Pictured here is Captain FlikaFlak who sails the queen's mustang across the sea of the world under the flag of the Prince of Frost. Combining a touch of NeverNeverLand lore with how a tiny fey might choose to explore the world, the joy and horror that is the pixie pirate brought up all sorts of roleplaying possibilities, with the comedy of calling a hand crossbow a ballista aside, naturally. While dropping anchor for a short rest is cute, the whole childlike thing grew into something at the table that I wanted to share. In our group it inspired rivalries between other pixie factions that focused on adopting a specific culture or mannerism. And that's what kids (or my version of pixies) do. Want to play pirates? Ninja-obsessed? A kid playing a ninja (with real katana and maybe the assassin class) can be irresponsibly terrifying, jumping out from a hiding place too small for an expected assassin. When I was a kid, I think for about two months I was a ninja turtle. Then a robot. Then Mallrat . . . but I digress. My in-game fey nemesis at our gaming table showed up a few games later with the BitterWings, a group of pixies who became obsessed with the undead in the same way that the British obsessed upon the Japanese in Victorian Times, a la Orientalism. Sure, it was trendy to dress and act Japanese, but they didn't quite "get" it. Similarly, a vampire pixie (a combination that is frighteningly optimized) can almost be roleplaying what pixies think a gritty and tragic creature of the night would be like, without actually becoming "one with the night."
Entire pixie kingdoms thus exist on the branches of a single tree and even the lords of Faerie know better than to come between pixies and their pastimes. When you make your pixie, be sure to invent his or her people too. They don't have to be like the above. A pixie trying to emulate a barbarian tribe dwelling at the nearby fey crossing is just as viable. Maybe your family dwells inside the skull of a long-dead fomorian wizard and is working on rebuilding knowledge by building an arcane library inside it. The best part of this last idea is that in the Feywild, childlike logic could actually work. I mean, if you can take sunbeams home in a jar, what's to stop you? Think of it as a pixie playing "D&D Adventurer," and you're on the right track. Don't just roleplay someone acting like a kid. Be a kid with purpose.

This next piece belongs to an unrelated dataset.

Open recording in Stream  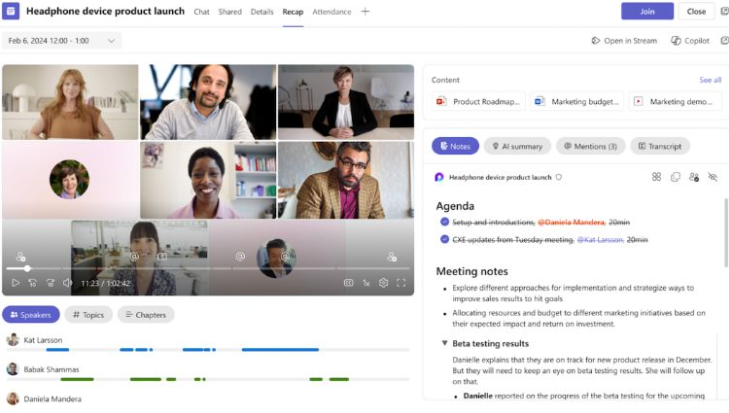tap(623, 41)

And there you go. By all means check out Heroes of the Feywild -- if for nothing else but a book that explains the setting that is a storybook world. You know, because if you're going to go adventuring in a fantasy world, you might as well dive right into the deep end that is the Feywilderness. So sell your soul for faerie gold, kiss your true love before the stroke of midnight or she turns into a troll, and pray you don't wake up with the head of a donkey. Not all stories are as fun when you're in the middle of them, and that's something an adventurer in the Feywild should never forget. Also, if you have any plastic Vulcan ears left over from Halloween, I'd slap those boys on before hitting the local fey crossing. It couldn't hurt, right?
-- Jared . . .
. . . who is really resisting the urge to point out that the fey beast tamer theme lets you at level 10 potentially become a moonkin, because sharing that kind of information doesn't help anyone but those with a passion for owlbears.